Start of Block

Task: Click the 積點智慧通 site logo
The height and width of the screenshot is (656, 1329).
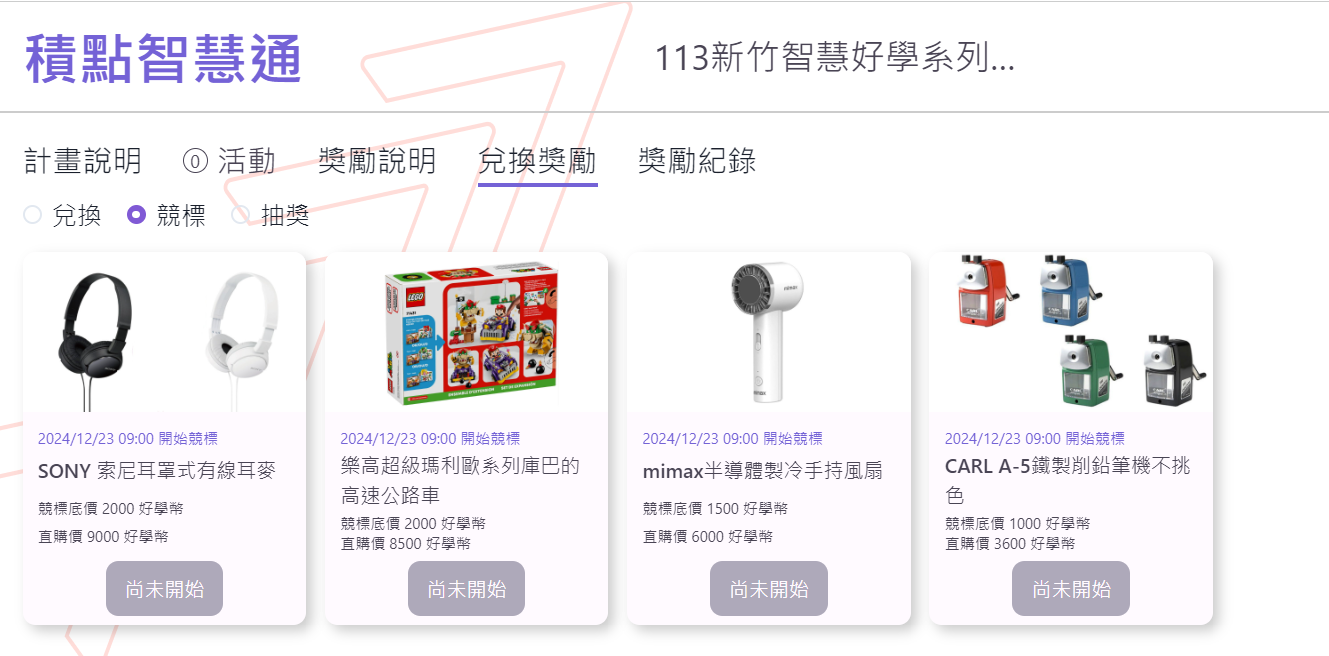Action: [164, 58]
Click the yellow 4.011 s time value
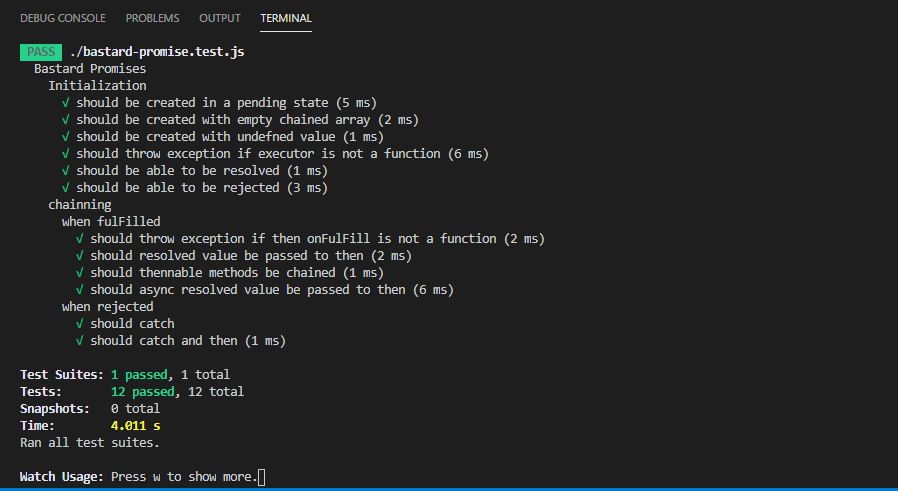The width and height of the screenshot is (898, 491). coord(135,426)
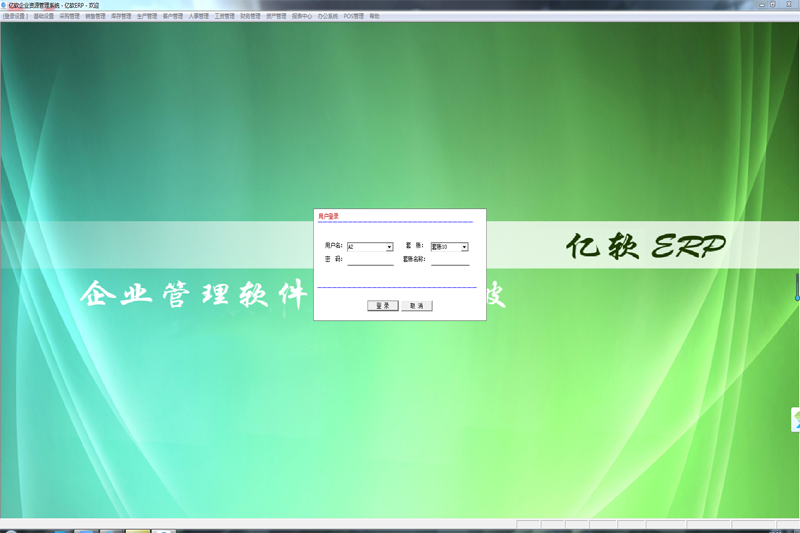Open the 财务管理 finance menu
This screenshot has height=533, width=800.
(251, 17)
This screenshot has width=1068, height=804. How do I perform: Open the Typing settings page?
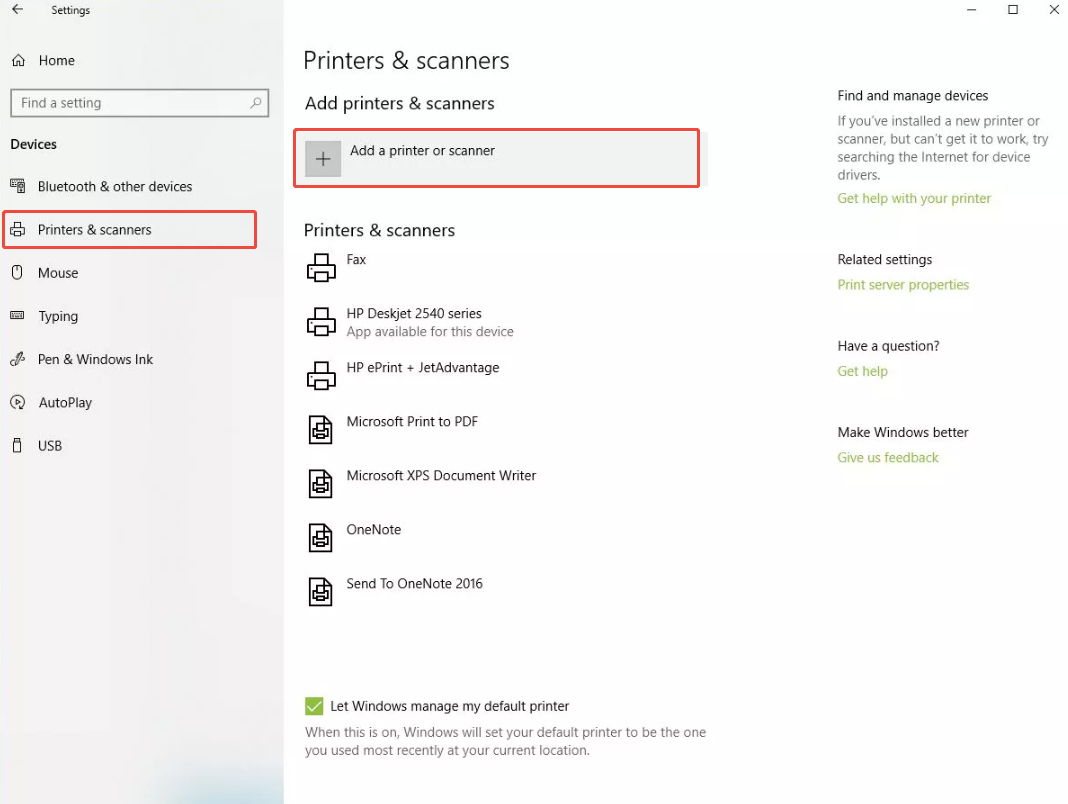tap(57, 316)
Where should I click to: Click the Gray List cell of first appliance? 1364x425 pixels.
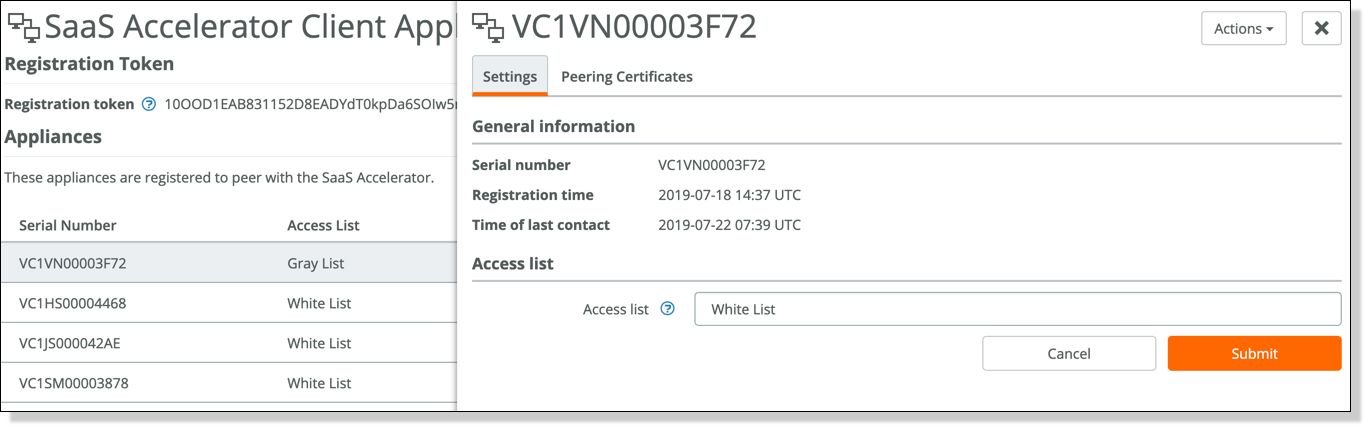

End of Block

— DIRECTIONS —
Since the copy should hold text only, set down each record exactly and leave the pictures out.

— REPLY TO THE TASK —
Task: Click the 積點智慧通 site logo
The height and width of the screenshot is (656, 1329).
Action: [164, 58]
Click the yellow 4.011 s time value
The width and height of the screenshot is (898, 491). coord(135,426)
Open the 财务管理 finance menu
This screenshot has height=533, width=800.
(251, 17)
This screenshot has width=1068, height=804. How do I perform: Open the Typing settings page?
tap(57, 316)
Where should I click to: Click the Gray List cell of first appliance? 1364x425 pixels.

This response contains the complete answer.